ScaLAPACK 2.1  2.1
ScaLAPACK: Scalable Linear Algebra PACKage
pcgeequ.f
Go to the documentation of this file.
1  SUBROUTINE pcgeequ( M, N, A, IA, JA, DESCA, R, C, ROWCND, COLCND,
2  $ AMAX, INFO )
3 *
4 * -- ScaLAPACK routine (version 1.7) --
5 * University of Tennessee, Knoxville, Oak Ridge National Laboratory,
6 * and University of California, Berkeley.
7 * May 1, 1997
8 *
9 * .. Scalar Arguments ..
10  INTEGER IA, INFO, JA, M, N
11  REAL AMAX, COLCND, ROWCND
12 * ..
13 * .. Array Arguments ..
14  INTEGER DESCA( * )
15  REAL C( * ), R( * )
16  COMPLEX A( * )
17 * ..
18 *
19 * Purpose
20 * =======
21 *
22 * PCGEEQU computes row and column scalings intended to equilibrate an
23 * M-by-N distributed matrix sub( A ) = A(IA:IA+N-1,JA:JA:JA+N-1) and
24 * reduce its condition number. R returns the row scale factors and C
25 * the column scale factors, chosen to try to make the largest entry in
26 * each row and column of the distributed matrix B with elements
27 * B(i,j) = R(i) * A(i,j) * C(j) have absolute value 1.
28 *
29 * R(i) and C(j) are restricted to be between SMLNUM = smallest safe
30 * number and BIGNUM = largest safe number. Use of these scaling
31 * factors is not guaranteed to reduce the condition number of
32 * sub( A ) but works well in practice.
33 *
34 * Notes
35 * =====
36 *
37 * Each global data object is described by an associated description
38 * vector. This vector stores the information required to establish
39 * the mapping between an object element and its corresponding process
40 * and memory location.
41 *
42 * Let A be a generic term for any 2D block cyclicly distributed array.

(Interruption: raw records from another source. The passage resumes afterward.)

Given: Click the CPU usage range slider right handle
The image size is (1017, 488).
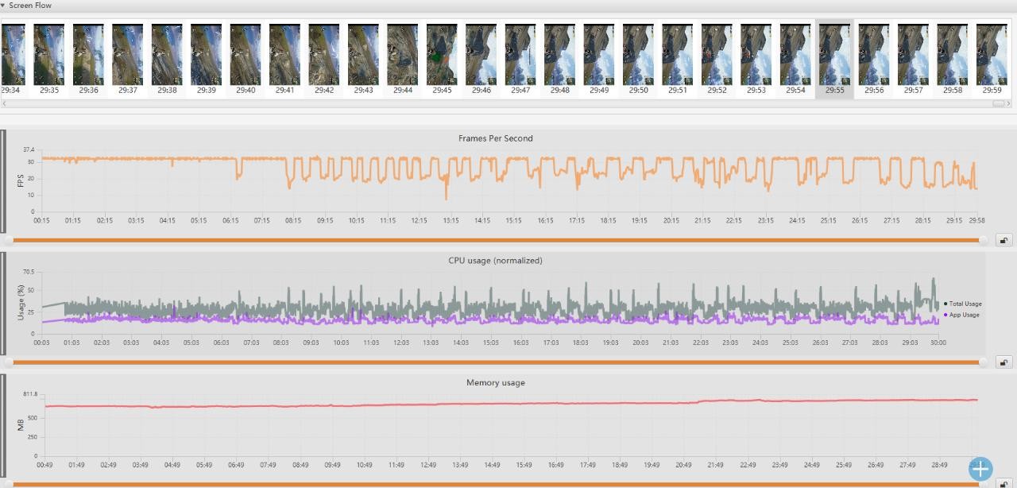Looking at the screenshot, I should 984,362.
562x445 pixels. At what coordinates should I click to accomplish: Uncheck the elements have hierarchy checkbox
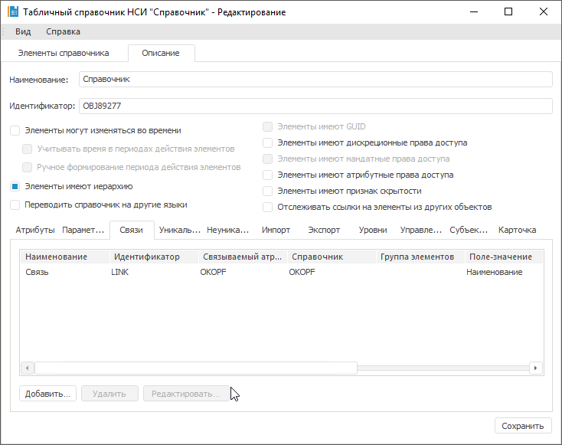[15, 186]
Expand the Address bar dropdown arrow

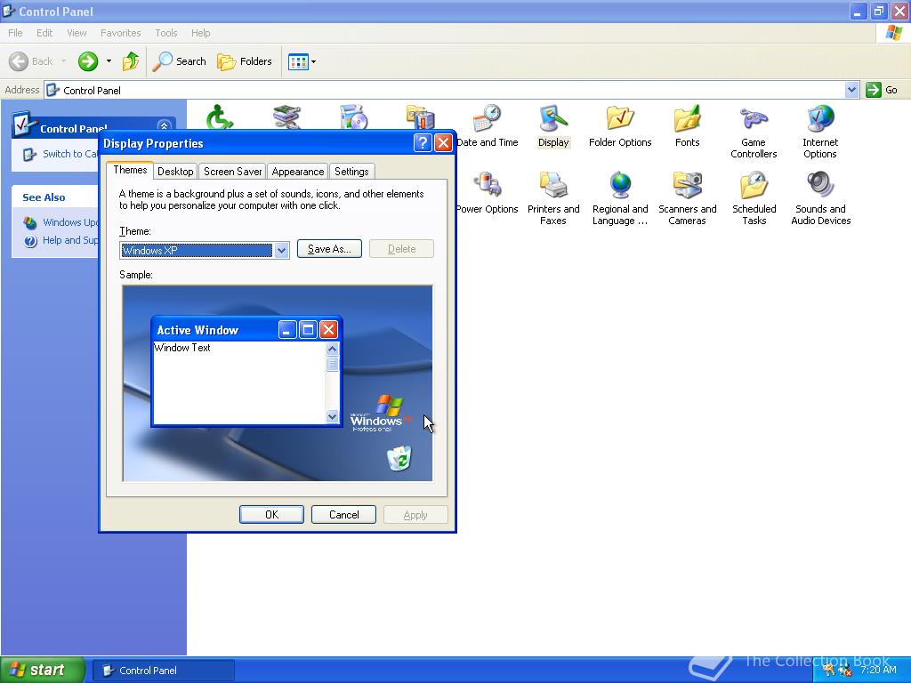point(851,90)
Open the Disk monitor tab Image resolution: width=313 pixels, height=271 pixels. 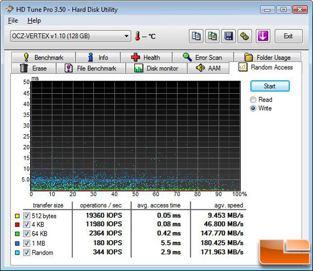coord(157,68)
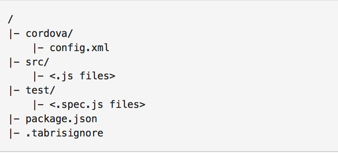Click the branch marker before cordova/
The image size is (338, 153).
(x=14, y=34)
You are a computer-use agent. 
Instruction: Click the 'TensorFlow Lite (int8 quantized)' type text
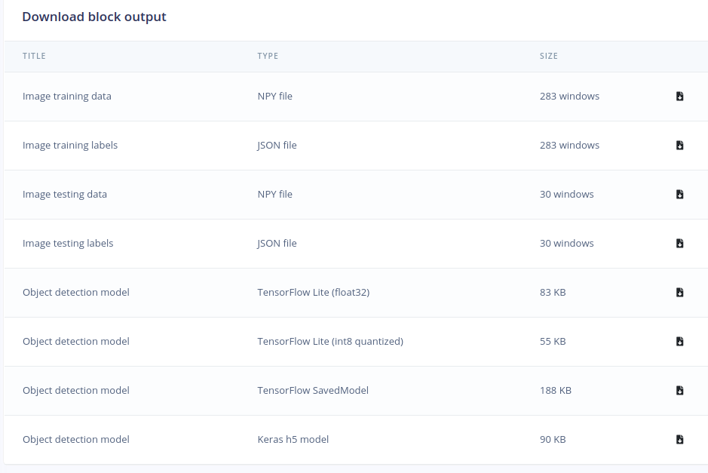330,341
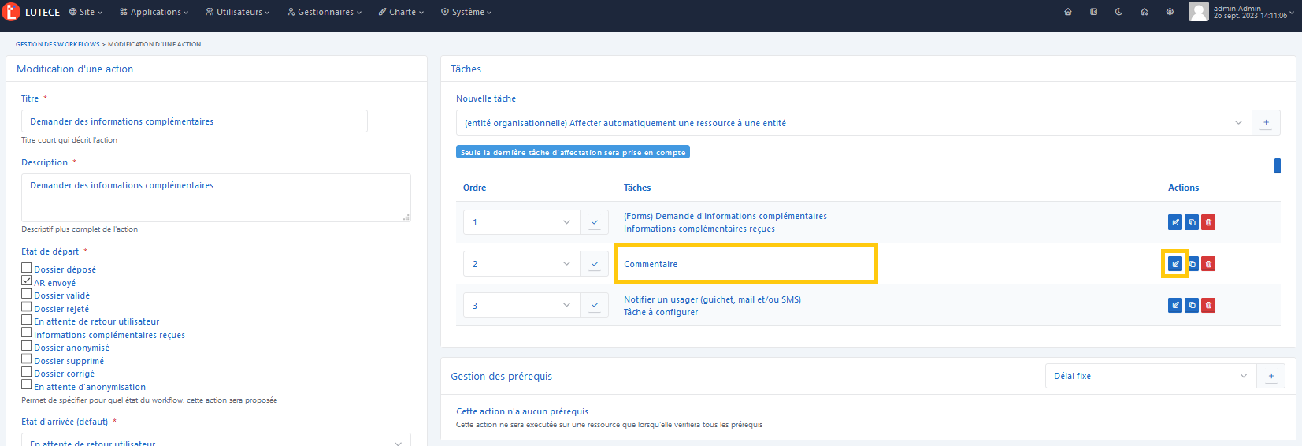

43 * Such a global array has an associated description vector DESCA.
44 * In the following comments, the character _ should be read as
45 * "of the global array".
46 *
47 * NOTATION STORED IN EXPLANATION
48 * --------------- -------------- --------------------------------------
49 * DTYPE_A(global) DESCA( DTYPE_ )The descriptor type. In this case,
50 * DTYPE_A = 1.
51 * CTXT_A (global) DESCA( CTXT_ ) The BLACS context handle, indicating
52 * the BLACS process grid A is distribu-
53 * ted over. The context itself is glo-
54 * bal, but the handle (the integer
55 * value) may vary.
56 * M_A (global) DESCA( M_ ) The number of rows in the global
57 * array A.
58 * N_A (global) DESCA( N_ ) The number of columns in the global
59 * array A.
60 * MB_A (global) DESCA( MB_ ) The blocking factor used to distribute
61 * the rows of the array.
62 * NB_A (global) DESCA( NB_ ) The blocking factor used to distribute
63 * the columns of the array.
64 * RSRC_A (global) DESCA( RSRC_ ) The process row over which the first
65 * row of the array A is distributed.
66 * CSRC_A (global) DESCA( CSRC_ ) The process column over which the
67 * first column of the array A is
68 * distributed.
69 * LLD_A (local) DESCA( LLD_ ) The leading dimension of the local
70 * array. LLD_A >= MAX(1,LOCr(M_A)).
71 *
72 * Let K be the number of rows or columns of a distributed matrix,
73 * and assume that its process grid has dimension p x q.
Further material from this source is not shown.